Republicans fear Trump will lead to a ‘lost generation’ of talent

Source: Politico | June 1, 2021 | Meridith McGraw, David Siders and Sam Stein

The 45th president has brought new voices and voters to the party, but he’s driven them out too. Insiders fear the repercussions.

As Donald Trump ponders another presidential bid, top Republicans have grown fearful about what they’re calling the party’s “lost generation.”

In conversations with more than 20 lawmakers, ex-lawmakers, top advisers and aides, a common concern has emerged — that a host of national and statewide Republicans are either leaving office or may not choose to pursue it for fear that they can’t survive politically in the current GOP. The worry, these Republicans say, is that the party is embracing personality over policy, and that it is short sighted to align with Trump, who lost the general election and continues to alienate a large swath of the voting public with his grievances and false claims that the 2020 election was stolen.

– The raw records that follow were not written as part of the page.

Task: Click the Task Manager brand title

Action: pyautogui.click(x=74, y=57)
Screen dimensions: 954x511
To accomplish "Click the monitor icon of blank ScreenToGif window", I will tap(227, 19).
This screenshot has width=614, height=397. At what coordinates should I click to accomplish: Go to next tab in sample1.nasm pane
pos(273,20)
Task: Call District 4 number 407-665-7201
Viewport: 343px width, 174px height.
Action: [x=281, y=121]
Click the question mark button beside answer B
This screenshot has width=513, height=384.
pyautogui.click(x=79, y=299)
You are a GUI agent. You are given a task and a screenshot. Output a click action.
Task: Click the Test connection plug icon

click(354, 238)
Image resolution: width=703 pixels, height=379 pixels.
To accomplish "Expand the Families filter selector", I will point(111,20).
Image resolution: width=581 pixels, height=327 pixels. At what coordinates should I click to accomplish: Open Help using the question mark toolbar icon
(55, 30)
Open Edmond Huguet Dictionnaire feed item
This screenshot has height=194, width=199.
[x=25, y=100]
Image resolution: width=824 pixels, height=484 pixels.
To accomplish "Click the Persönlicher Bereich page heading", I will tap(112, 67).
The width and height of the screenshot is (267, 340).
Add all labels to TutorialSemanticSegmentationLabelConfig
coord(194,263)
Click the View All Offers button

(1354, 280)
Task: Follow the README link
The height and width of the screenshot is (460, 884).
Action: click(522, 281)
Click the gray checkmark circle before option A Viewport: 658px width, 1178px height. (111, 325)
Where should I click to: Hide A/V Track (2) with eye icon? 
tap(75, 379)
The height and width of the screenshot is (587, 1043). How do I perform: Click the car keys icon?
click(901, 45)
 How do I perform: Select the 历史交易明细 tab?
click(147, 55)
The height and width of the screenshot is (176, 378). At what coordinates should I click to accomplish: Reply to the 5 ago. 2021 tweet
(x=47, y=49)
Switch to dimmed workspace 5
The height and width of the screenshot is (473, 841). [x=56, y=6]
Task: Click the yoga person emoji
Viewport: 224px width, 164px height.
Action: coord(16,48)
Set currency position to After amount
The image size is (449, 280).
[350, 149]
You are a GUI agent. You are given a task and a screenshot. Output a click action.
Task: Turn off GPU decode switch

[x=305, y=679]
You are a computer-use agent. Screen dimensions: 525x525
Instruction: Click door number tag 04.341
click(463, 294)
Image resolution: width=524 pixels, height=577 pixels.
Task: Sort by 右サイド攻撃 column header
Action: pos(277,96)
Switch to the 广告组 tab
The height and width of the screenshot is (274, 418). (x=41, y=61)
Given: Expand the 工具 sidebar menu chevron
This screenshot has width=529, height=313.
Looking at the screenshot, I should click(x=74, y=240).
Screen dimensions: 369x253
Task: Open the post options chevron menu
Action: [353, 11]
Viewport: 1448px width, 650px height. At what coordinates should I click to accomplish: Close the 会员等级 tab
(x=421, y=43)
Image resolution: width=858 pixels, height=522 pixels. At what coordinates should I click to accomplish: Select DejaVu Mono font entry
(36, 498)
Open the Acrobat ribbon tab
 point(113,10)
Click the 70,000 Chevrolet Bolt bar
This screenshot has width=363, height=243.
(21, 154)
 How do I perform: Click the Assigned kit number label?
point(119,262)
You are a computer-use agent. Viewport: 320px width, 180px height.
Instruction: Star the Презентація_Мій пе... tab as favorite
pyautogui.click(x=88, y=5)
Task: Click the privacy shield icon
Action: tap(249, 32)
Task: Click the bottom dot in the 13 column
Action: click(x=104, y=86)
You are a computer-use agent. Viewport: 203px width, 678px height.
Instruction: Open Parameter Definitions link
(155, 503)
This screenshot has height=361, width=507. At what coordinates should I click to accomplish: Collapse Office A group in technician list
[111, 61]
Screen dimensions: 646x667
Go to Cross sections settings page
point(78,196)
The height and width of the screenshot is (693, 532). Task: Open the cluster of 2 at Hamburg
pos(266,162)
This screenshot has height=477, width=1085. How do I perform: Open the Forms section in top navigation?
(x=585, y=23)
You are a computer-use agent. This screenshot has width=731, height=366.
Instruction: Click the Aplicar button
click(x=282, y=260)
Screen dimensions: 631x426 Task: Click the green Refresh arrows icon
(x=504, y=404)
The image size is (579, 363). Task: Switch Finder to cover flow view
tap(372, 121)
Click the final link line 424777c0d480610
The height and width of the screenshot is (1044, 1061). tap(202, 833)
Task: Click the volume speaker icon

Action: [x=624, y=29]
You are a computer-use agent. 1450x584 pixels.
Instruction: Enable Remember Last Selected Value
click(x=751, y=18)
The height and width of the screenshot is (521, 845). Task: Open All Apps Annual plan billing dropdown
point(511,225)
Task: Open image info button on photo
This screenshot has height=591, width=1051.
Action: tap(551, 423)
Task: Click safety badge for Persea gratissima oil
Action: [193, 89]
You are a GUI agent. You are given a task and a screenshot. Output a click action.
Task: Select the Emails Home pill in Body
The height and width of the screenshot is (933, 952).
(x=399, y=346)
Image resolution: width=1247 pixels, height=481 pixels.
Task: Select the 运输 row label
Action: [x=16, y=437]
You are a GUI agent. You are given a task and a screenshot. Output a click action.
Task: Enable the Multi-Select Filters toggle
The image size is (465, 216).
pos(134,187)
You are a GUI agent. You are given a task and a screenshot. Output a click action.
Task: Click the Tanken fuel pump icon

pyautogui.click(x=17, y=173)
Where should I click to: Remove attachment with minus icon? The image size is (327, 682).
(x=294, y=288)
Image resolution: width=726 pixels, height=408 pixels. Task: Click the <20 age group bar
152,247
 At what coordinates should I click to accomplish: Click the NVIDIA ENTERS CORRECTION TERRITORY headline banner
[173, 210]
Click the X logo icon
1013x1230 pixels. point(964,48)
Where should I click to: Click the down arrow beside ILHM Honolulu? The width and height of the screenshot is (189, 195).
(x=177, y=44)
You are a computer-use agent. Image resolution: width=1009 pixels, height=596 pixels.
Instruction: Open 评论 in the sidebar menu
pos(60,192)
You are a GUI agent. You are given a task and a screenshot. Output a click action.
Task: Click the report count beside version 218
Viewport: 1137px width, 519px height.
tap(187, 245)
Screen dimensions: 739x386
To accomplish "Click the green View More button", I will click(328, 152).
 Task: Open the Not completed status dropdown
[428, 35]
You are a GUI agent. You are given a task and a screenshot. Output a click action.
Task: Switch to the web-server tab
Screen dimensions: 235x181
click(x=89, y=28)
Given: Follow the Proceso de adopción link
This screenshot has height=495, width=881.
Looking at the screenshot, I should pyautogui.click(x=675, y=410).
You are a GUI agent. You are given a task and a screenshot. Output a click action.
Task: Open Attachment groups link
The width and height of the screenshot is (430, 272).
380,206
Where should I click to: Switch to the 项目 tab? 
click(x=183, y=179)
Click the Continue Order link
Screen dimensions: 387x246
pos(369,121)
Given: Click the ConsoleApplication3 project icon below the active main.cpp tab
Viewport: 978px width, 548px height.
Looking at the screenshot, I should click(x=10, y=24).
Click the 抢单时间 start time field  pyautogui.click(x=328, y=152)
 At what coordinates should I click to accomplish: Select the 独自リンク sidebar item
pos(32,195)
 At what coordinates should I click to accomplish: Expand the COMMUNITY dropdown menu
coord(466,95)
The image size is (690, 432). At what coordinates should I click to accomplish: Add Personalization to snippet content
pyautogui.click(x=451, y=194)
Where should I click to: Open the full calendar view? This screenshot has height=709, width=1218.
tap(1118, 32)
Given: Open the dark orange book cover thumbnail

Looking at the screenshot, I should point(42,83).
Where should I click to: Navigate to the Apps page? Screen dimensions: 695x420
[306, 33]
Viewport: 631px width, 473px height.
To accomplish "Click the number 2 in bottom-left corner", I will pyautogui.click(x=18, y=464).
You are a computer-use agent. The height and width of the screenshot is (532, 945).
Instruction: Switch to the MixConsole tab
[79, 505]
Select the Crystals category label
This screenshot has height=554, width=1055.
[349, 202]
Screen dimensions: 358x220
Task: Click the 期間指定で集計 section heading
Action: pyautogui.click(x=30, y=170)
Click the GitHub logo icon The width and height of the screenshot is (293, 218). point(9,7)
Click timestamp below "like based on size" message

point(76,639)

Trump has driven sitting GOP lawmakers and political aspirants into early retirements ever since he burst onto the scene. But there was hope that things would change after his election loss. Instead, his influence on the GOP appears to be as solid as ever and the impact of those early shockwaves remain visible. When asked, for instance, if he feared the 45th president was causing a talent drain from the GOP ranks, former Florida Gov. Jeb Bush — perhaps inadvertently — offered a personal demonstration of the case.

“Thank you for checking in,” he replied. “I am out of politics and life is good.”

For Trump and his allies, this is a positive development. Establishment Republican politicians, in their estimation, were out of touch with the popular sentiment of Republican voters. And the degree to which Trump helped with that reorientation has been a good thing: realigning the party with working-class voters and encouraging a new cohort of non-traditional politicians to run for office. Many in the party point to lawmakers like Sen. Tim Scott, R-S.C., Sen. Josh Hawley, (R-Mo.), Florida Gov. Ron DeSantis and Rep. Elise Stefanik, (R-N.Y.) as a new era of GOP leaders.

But almost all of those up-and-comers have one common trait: they have embraced Trump. And for others in the party, that fealty is a sign of a party contracting, not expanding. The fear is that, as Trump lingers on the scene, aggressively intervening in internal party disputes and openly flirting with running again in 2024, it will only get more pronounced.

“There is a lost generation of conservatives and I think it’s because they’re forced to tie themselves to Trump,” one Republican operative said. “There was an anti-Romney backlash, anti-Bush backlash… When you lose the presidency — whether an incumbent or challenger — the party distances themselves and that is absolutely not the case here.”

Political parties have gone through concerns about talent drains before. At the end of Barack Obama’s presidency, Democrats warned that the bench of up-and-coming lawmakers he left behind was painfully thin as the party suffered tremendous setbacks in Congress and the statehouses. Trump, too, oversaw the loss of seats down-ballot. But unlike Obama, he has not receded from public view after leaving office. And his continued presence has sparked fears — mainly, but not exclusively, from the GOP diaspora — about the narrowing of the party.

“If the conservative cause depends on the populist appeal of one personality, or on second-rate imitations, then we’re not going anywhere,” former House Speaker Paul Ryan, who left Washington for Wisconsin two years ago, said last week on the first night of the Ronald Reagan Presidential Library & Museum’s “Time for Choosing” series. “Voters looking for Republican leaders want to see independence and mettle. They will not be impressed by the sight of yes-men and flatterers flocking to Mar-a-Lago.”